Column: Hospital says it will comply with end-of-life law — for now
Huntington Memorial Hospital in Pasadena will participate in California’s assisted suicide law when it takes effect Thursday. But that could change down the road.
I reported last month that medical leaders at the hospital quietly had voted for the facility’s hundreds of doctors and affiliated personnel to opt out of the End of Life Option Act, which allows physicians to prescribe medication to hasten the death of terminally ill adults.
The hospital’s board of directors was expected to finalize the opt-out decision at its May 26 meeting. But Huntington’s top brass is proceeding more cautiously now that the controversial matter is public knowledge.
“It’s unlikely Huntington Hospital will make a decision regarding its participation under the act before June 9th when the act goes into effect,” Derek Clark, a Huntington spokesman, told me by email. “We are being thoughtful and deliberate in our process and will therefore not restrict ourselves to a set timeline.”
For the time being, he said, “Huntington Hospital will fully comply with the act regarding its patients and will ensure patients are made aware, as appropriate, of the full range of end-of-life and palliative care options available to them, both from our hospital and from other providers.”
According to an insider, Huntington doctors have been told that the board “has referred the issue to an ad hoc committee for further study.”
The End of Life Option Act, which is modeled on Oregon’s Death with Dignity Act, allows physicians to prescribe medication to hasten the death of competent adults who have been diagnosed with terminal illness and have six months or less to live. The patient must be able to self-administer the medication.
Most, if not all, religious hospitals in California are expected to reject the law on moral grounds. For secular facilities such as Huntington, the question is whether helping a patient end his or her life is ethically consistent with a commitment to protecting people’s well-being.
“Hospitals have been scrambling to determine how they’re going to respond to the law,” said Felicia Cohn, a UC Irvine medical professor who also serves as medical bioethics director for Kaiser Permanente in Orange County. “There are very strong feelings on all sides of this issue.”
Kaiser will respect the law, she said, but will allow individual doctors to opt out. Sutter Health and UCLA have adopted similar positions.
However, Cohn said Huntington is by no means alone among non-religious hospitals in giving mixed signals about its intentions.
“There are so many questions, what ifs and worries,” she said. “I think many hospitals throughout the state are having similar difficulties.”

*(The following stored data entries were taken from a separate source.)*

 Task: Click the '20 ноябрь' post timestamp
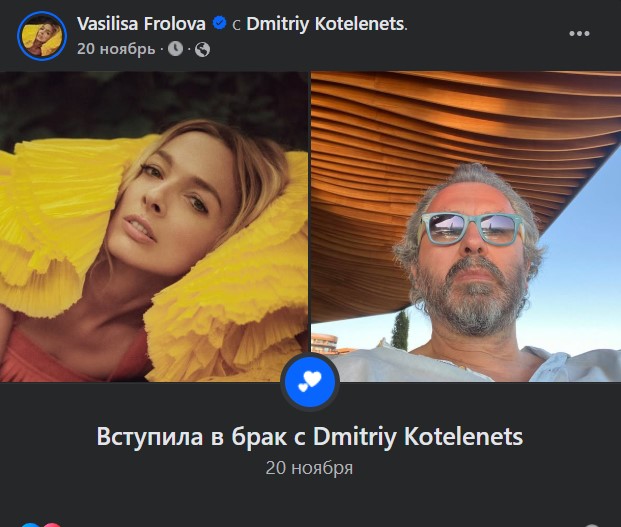coord(116,49)
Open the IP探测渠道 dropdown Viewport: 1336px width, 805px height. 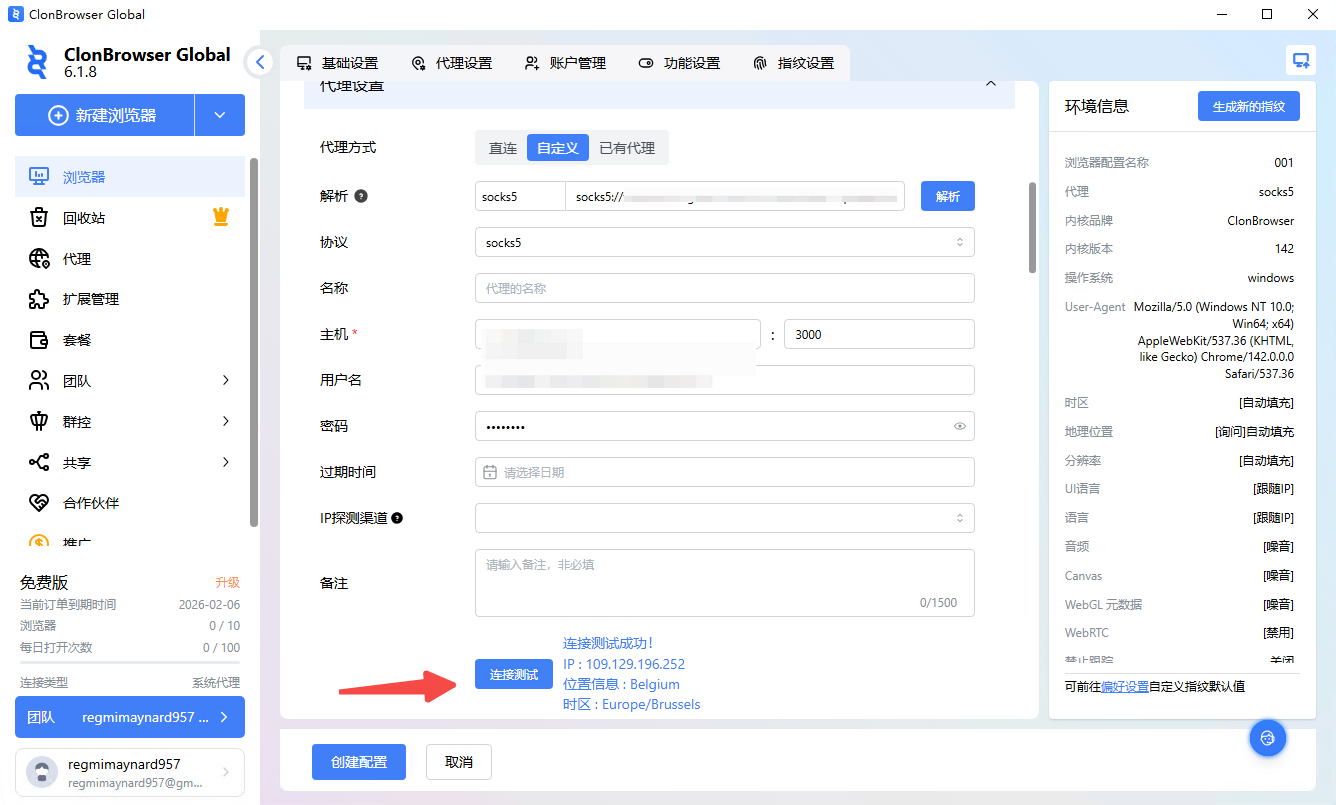pos(724,518)
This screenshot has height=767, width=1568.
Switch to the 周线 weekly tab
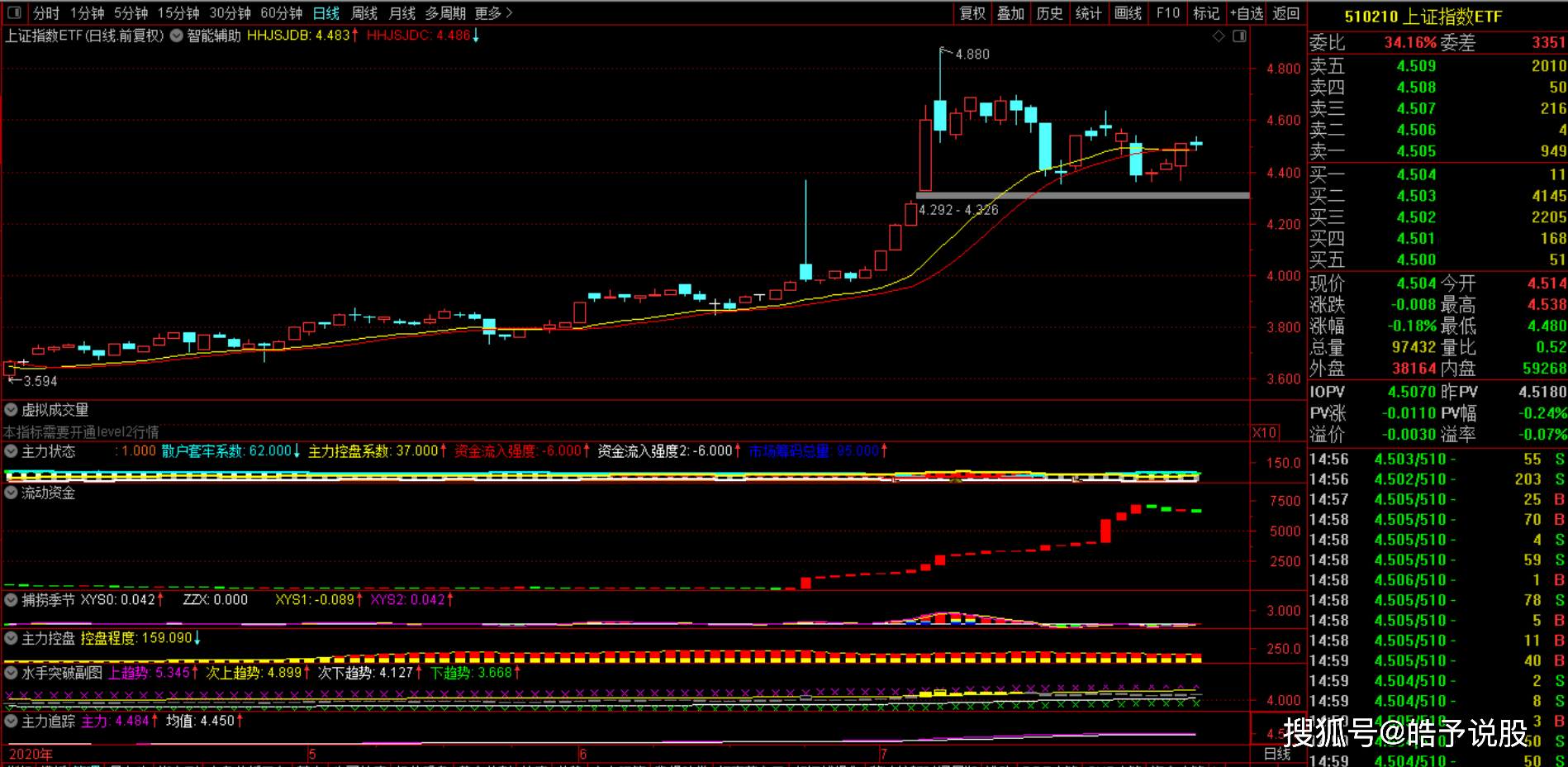pos(364,13)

Tim Rosales, a spokesman for Californians Against Assisted Suicide, said he wasn’t surprised to see hand-wringing among operators of secular facilities.
“The healthcare industry is very divided on this issue,” he said. “The law allows doctors and hospitals to opt out, and I think many will do that.”
Huntington’s medical leadership approved an amendment to the hospital’s rules in late April saying that “Huntington Hospital has chosen not to participate in the act, and therefore no Huntington Hospital employees, independent contractors, or other persons or entities that work at or with Huntington Hospital may participate in activities under the act while on the premises of Huntington Hospital, or while acting within the scope of any employment or contractual relationship with Huntington Hospital.”
Cohn speculated that a blanket opt-out might have been intended to shield the hospital’s more than 800 affiliated doctors from having to explain to terminally ill patients that they won’t help them under the terms of the law.
Matt Whitaker, California state director for the end-of-life advocacy group Compassion & Choices, said the difficulty for hospitals like Huntington isn’t that they’re unsure of the right thing to do. Rather, it’s a fear of the unknown.
“This is a brand new thing,” Whitaker said. “People don’t know what to expect. What we’ve seen in other states is that once a hospital understands its patients’ experiences under such a law, there’s a lot more comfort.”
Another update: I wrote the other day about the organizer of the upcoming Desert Trip music festival – snarkily dubbed “Oldchella” because of its geriatric rock acts – forbidding general-admission ticket holders from bringing chairs and blankets.
This wasn’t received well by aging audience members who previously had received online assurance that they wouldn’t have to park on the ground for the three-day event on back-to-back weekends in October.
Well, I’m glad to say that after I exposed the switcheroo to some sunlight, the concert organizer, Goldenvoice, has changed its tune.
“We heard you loud and clear,” the company is emailing ticket holders who complained about the no-chairs-or-blankets policy. “Small blankets and low back chairs WILL be allowed in designated viewing areas of the venue. We apologize for the confusion our previous decision caused.”
Lindsay Lyons, a Goldenvoice spokeswoman, declined to comment. But she forwarded a screenshot from the Desert Trip website acknowledging the more accommodating policy. She also helpfully provided examples of acceptable low-back chairs.
Desert Trip performers include Paul McCartney, the Rolling Stones, Bob Dylan, the Who, Neil Young and Roger Waters.